In the field of human rights, too, social reality's influence on the development of law can be shown with precision. The growth of international concern for this subject has been accompanied by a noticeable decline of non-interference in the legal practice of states, evidenced by the measures taken by governments in response to human rights violations in Poland, Iran, and South Africa. This development does not spring from unforeseen changes in legal policies dictated by national interest. On the contrary, since the end of the Sixties, it has been the initiatives of NGOs (and especially Amnesty International's campaigns calling attention to the fate of political prisoners and the use of torture), the actions of Soviet dissidents, among whom Solzhenitsyn has been featured prominently, and above all the role of the media, that has created the political and psychological conditions leading to the shift in governments' practices. Thus in this field, positive law is certainly the work of governments, but it corresponds to an objective law based on social reality.
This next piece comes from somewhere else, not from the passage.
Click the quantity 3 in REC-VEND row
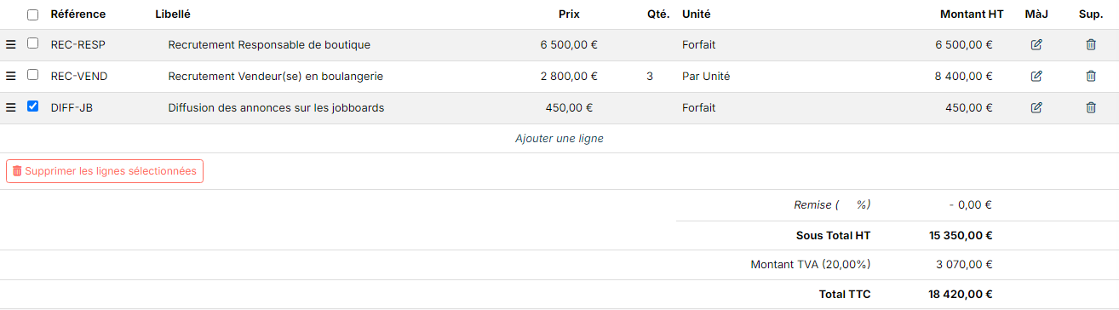The height and width of the screenshot is (310, 1119). [x=650, y=77]
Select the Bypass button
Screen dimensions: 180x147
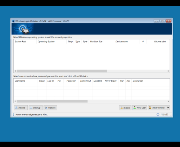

Scellism is also sustained by the fact that the concept of international community has acquired a place in positive law. The references to this concept which, in Scelle's time, had more to do with objective law than with positive law, do not only feature in resolutions such as Resolution 2625 (XXV) on Friendly Relations, but also in treaties (the Vienna Convention on the Law of Treaties) and in the case law of the International Court of Justice, which, in the Barcelona Traction case, insisted on the obligations of states "towards the international community." Thus, at this point in time, any denial of the Scellian concept of international community goes against positive law.

The role of universal rules in international law has now become considerable: they include not only the norms of general international law, but also the rules arising from universal or quasi-universal conventions, such as the United Nations Charter, the Geneva Conventions of 1949, to which more than 160 states are party, or the Vienna Convention on diplomatic relations.

Finally, if it is eventually admitted that despite the rearguard actions which they have generated, the concepts of jus cogens and of obligations erga omnes are pushing their way through positive law, it is possible to see in their acceptance the recognition of the idea of an international constitutional law advocated by Scelle. In this respect, the concept of jus cogens would be fully Scellian if it conferred a peremptory (impératif) character only on provisions protecting individual freedoms, as in the declarations of rights incorporated in national constitutions. The adage "ubi societas, ubi ius" is reversible: the existence of universal international law demonstrates the actual existence of an ecumenical community, the members of which, despite their "heterogeneity", are bound by the same legal standards.

What then are the key features of international law? Are they those which proceed from power relations and are geared to sovereignty, or those which stem from solidarities, and revolve around the concept of community? Let us leave the answer to Michel Virally, who, summarizing the essence of his general course to The Hague Academy of International Law, wrote: "The author of these lectures must recognize without circumlocution that he adheres to the ideals of peace, justice and progress for all, ideals from which the idea of international law is, in his view, inseparable. The author believes in the advancement of international law along these lines, which will inevitably stamp his way of presenting it. The elements of reconciliation are, in his view, more important than the elements of division and disintegration and are therefore especially worthy of being emphasized."32 This statement echoes the thought of Georges Scelle, who, in a period of darkness, struggled with the weapon of law against the forces of division and disintegration.

31 R.-J. Dupuy, `Communauté internationale et disparités de développement', 165 RCDI (1979) 41.

32 M. Virally, `Panorama du droit international contemporain', RCDI, 35.